- _VORLIEGENDER TEXT_:
<<<<

# C&C 4 nur online ? stimmt das?



## Stitch (7. April 2010)

wer kann mir sagen ob man teil 4 wirklich nur online spielen kann?
is das dann so wie das neue siedler? was soll das?


----------



## The_Rock (7. April 2010)

jo, nur online. was das soll? frag die entwickler


----------



## Herbboy (7. April 2010)

The_Rock schrieb:


> jo, nur online. was das soll? frag die entwickler


 Da muss man eher die Publisher fragen - DIE  wollen das ganze ja, damit nicht mehrere Leute mit dem gleichen Key zu Hause spielen, also ein Raubkopier-"schutz"... wenn man online sein muss, können die ja prüfen, dass nicht der gleiche key gleichzeitig mehrfach spielt - so wie halt bei einem Mehrspielermodus eines Spieles eh üblich.


aber zu eigentlichen Frage: du meinst ja sicher nur, dass man online sein muss - oder meinst Du, dass man nur "online spielen", also nur "Mehrspieler spielen" kann? Das ist natürlich nicht so, man muss aber beim spielen auch vom Singleplayermodus halt online eingeloggt sein.


----------



## amdintel (7. April 2010)

frag ich mich auch was das soll
sich wichtig machen ÜbelSoft ...?

>>>>

- _AUFGABE_: Fass die Diskussion über C&C 4 in zwei Sätzen zusammen.

- _DATENSÄTZE_:
<<<<

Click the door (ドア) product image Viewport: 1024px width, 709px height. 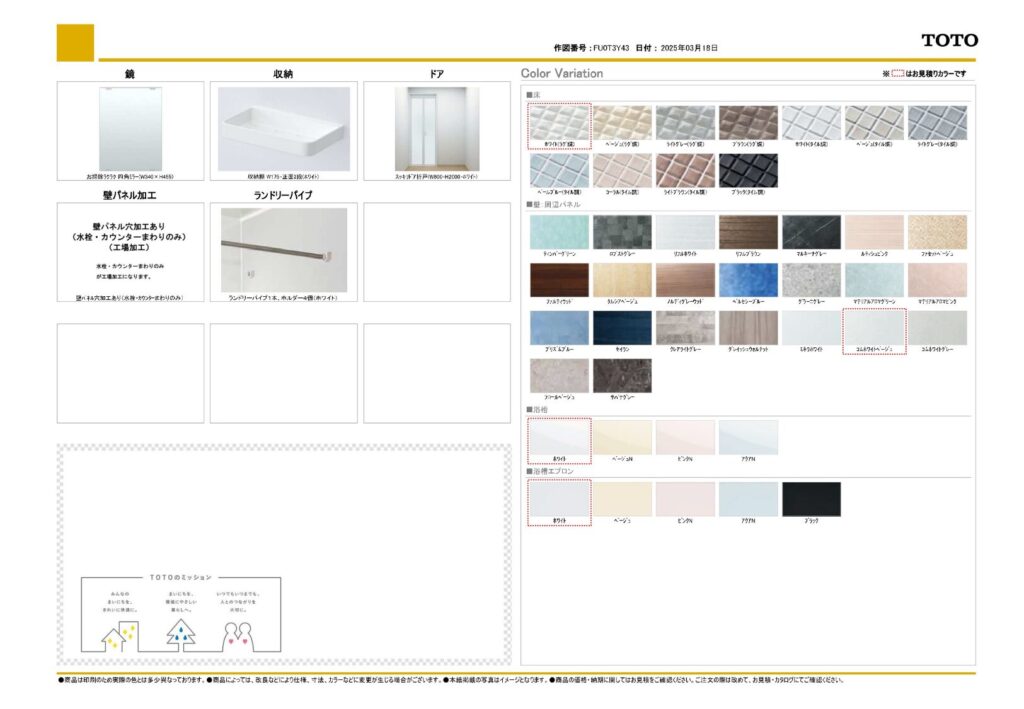(437, 129)

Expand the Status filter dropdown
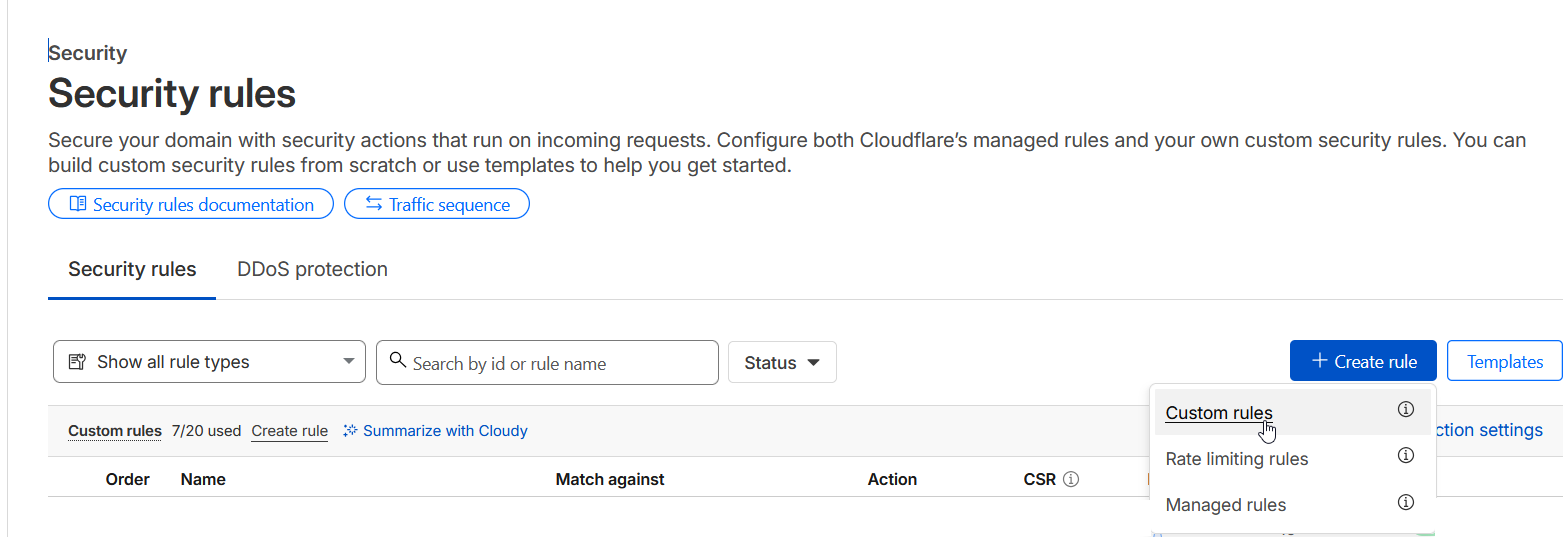pos(782,363)
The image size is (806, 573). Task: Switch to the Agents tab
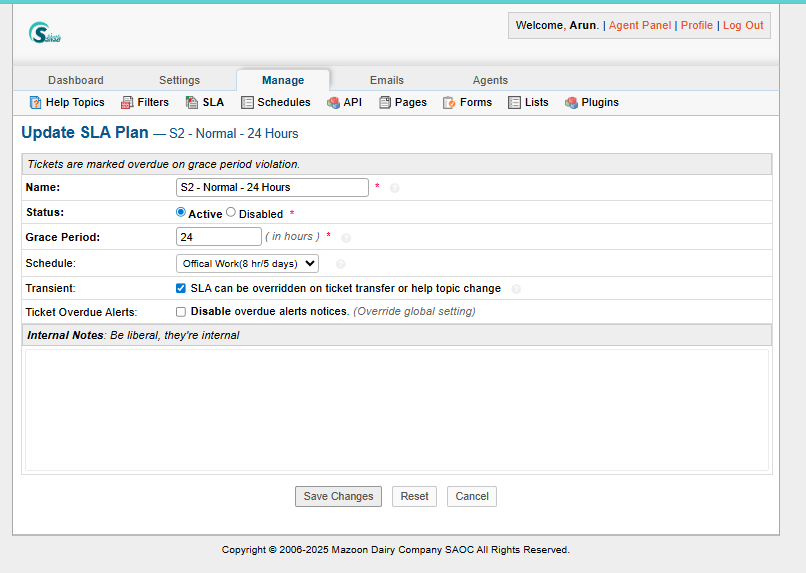(x=490, y=80)
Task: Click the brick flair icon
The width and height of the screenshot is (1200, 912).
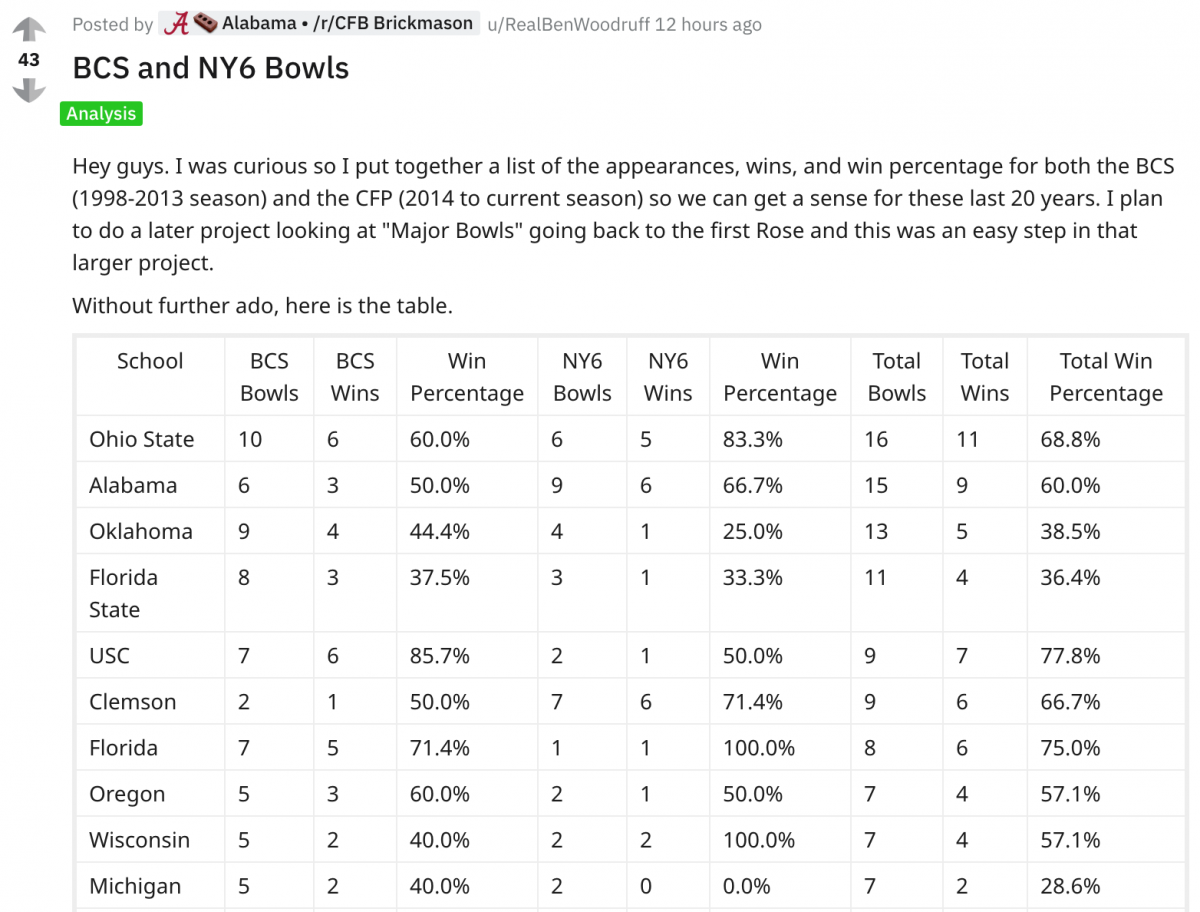Action: click(x=206, y=23)
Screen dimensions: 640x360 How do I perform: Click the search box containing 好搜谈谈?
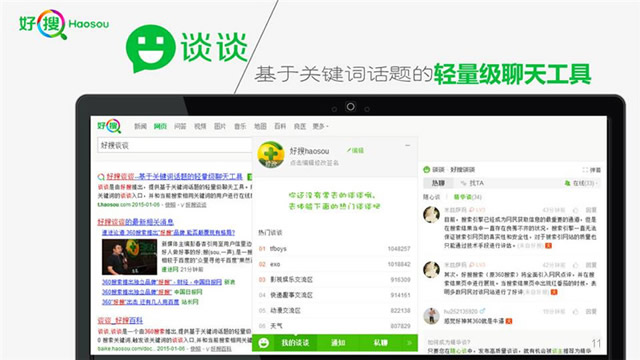pos(175,145)
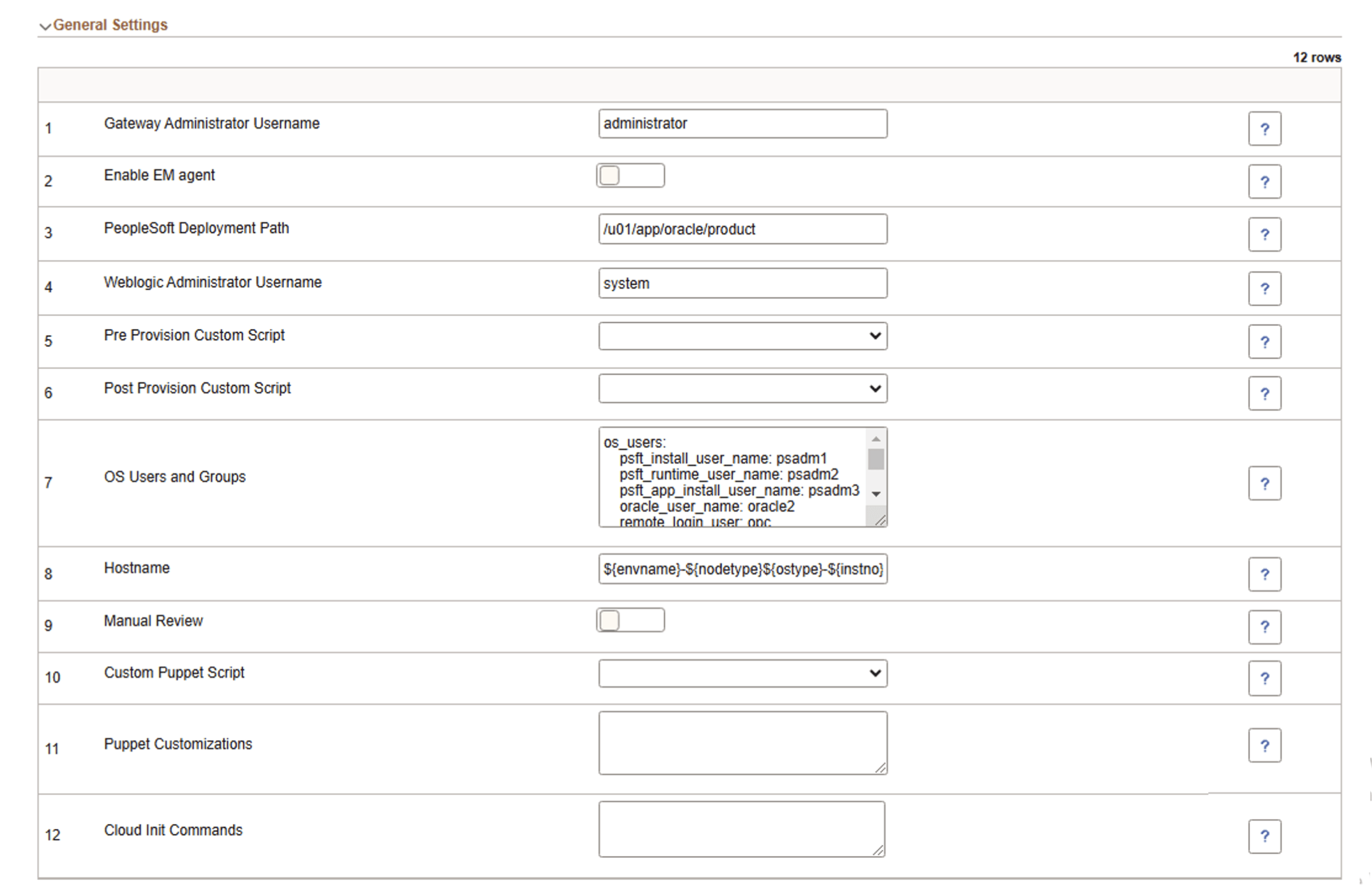Open help for Puppet Customizations
Screen dimensions: 1372x888
click(1265, 745)
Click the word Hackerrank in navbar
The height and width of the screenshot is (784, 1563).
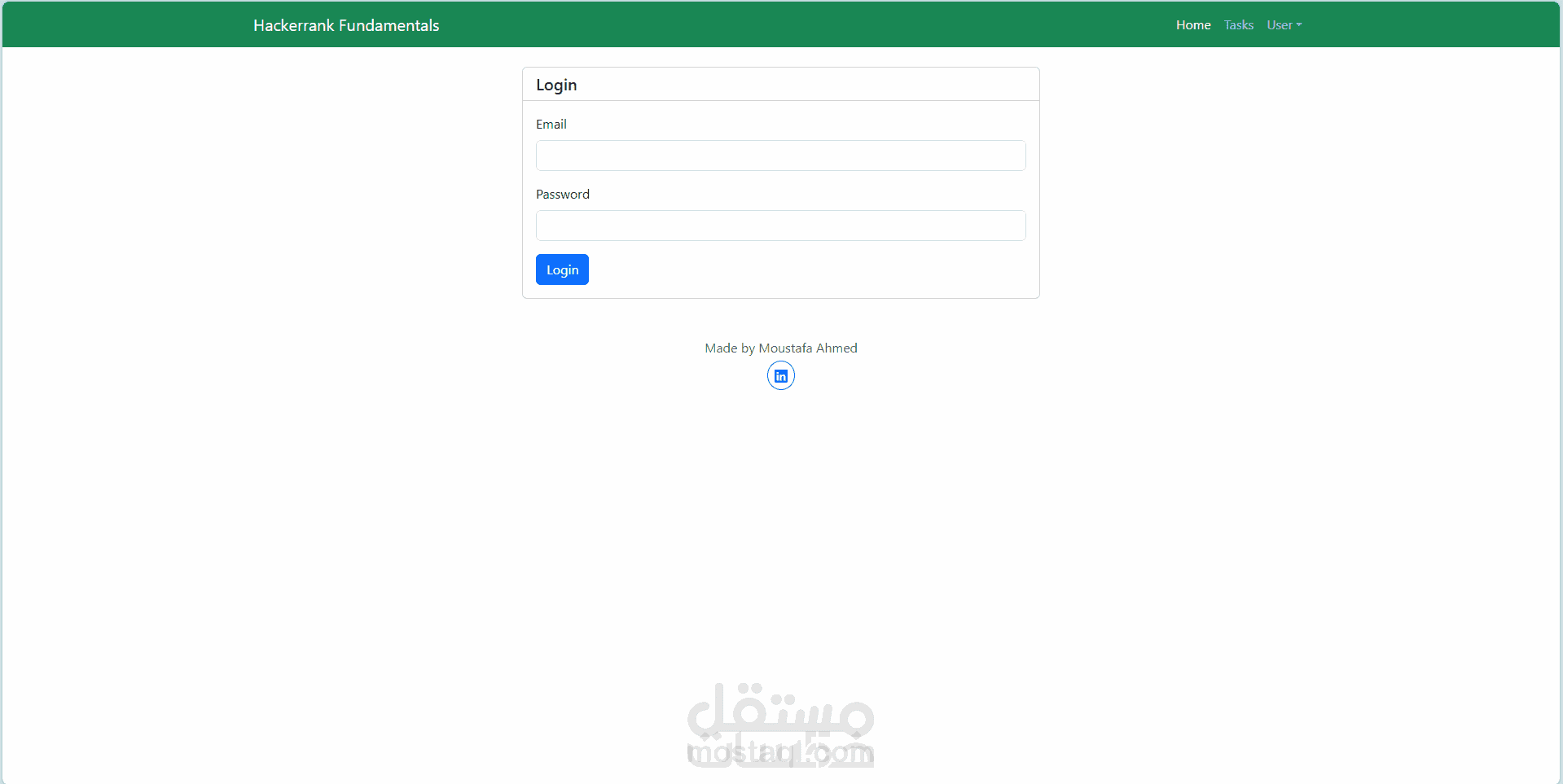294,25
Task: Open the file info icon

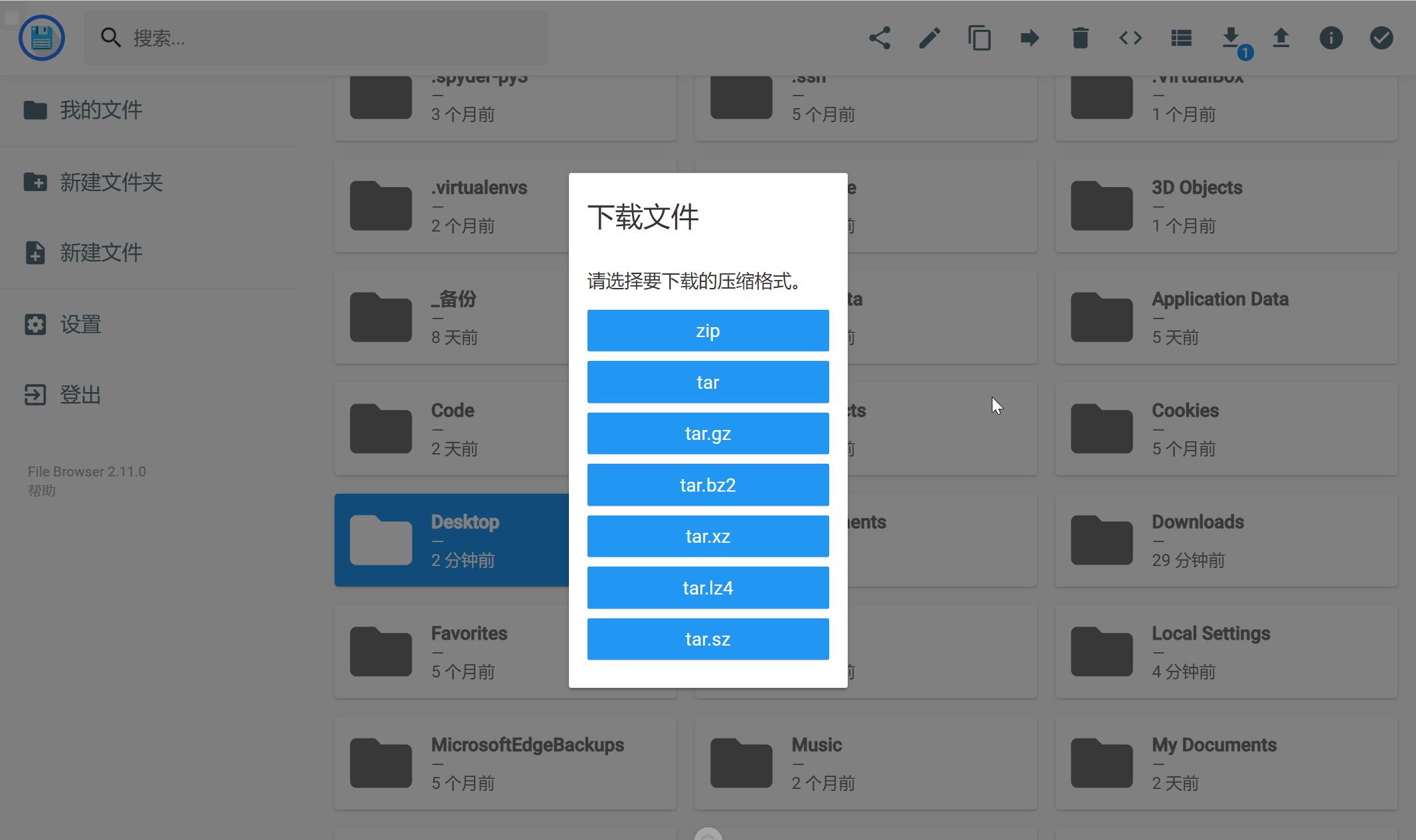Action: coord(1331,38)
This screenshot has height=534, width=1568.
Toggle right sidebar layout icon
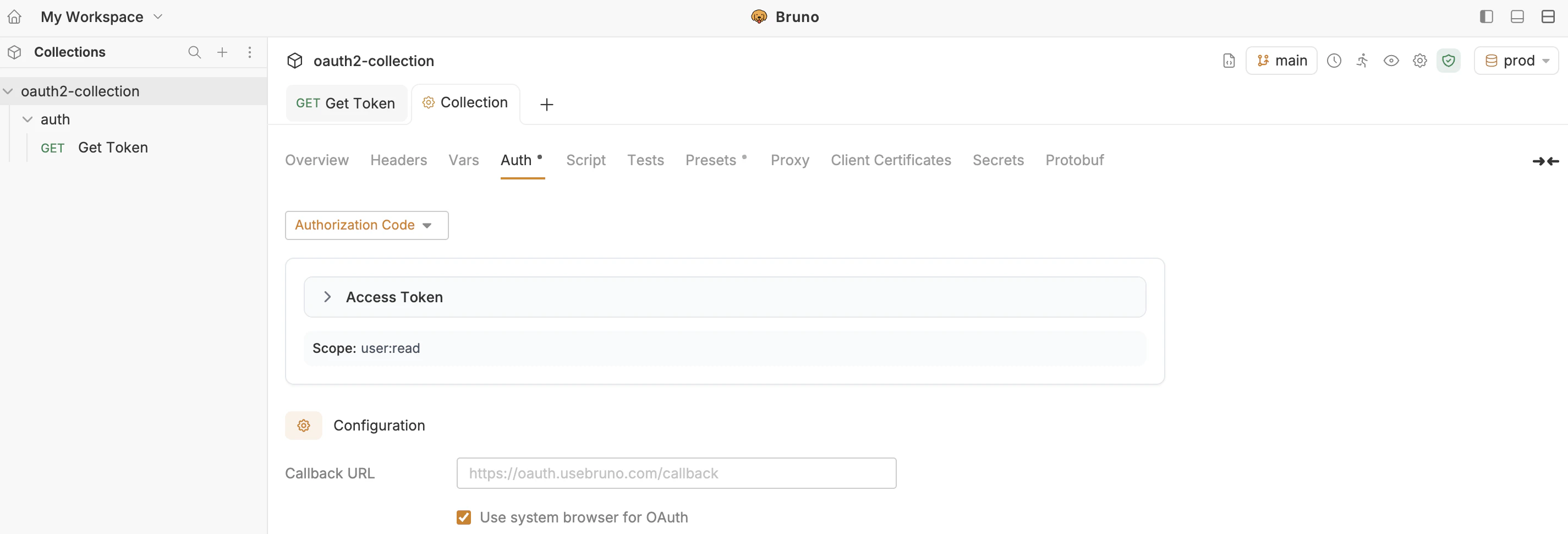click(1486, 17)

>>>>

- _FERTIGE ANTWORT_: Ein Nutzer fragt, ob man Teil 4 wirklich nur online spielen kann, und bekommt die Antwort, dass es nur online geht. Laut einem weiteren Beitrag wollen die Publisher das als Kopierschutz, damit nicht derselbe Key gleichzeitig mehrfach spielt; man kann zwar auch allein spielen, muss dabei aber online eingeloggt sein.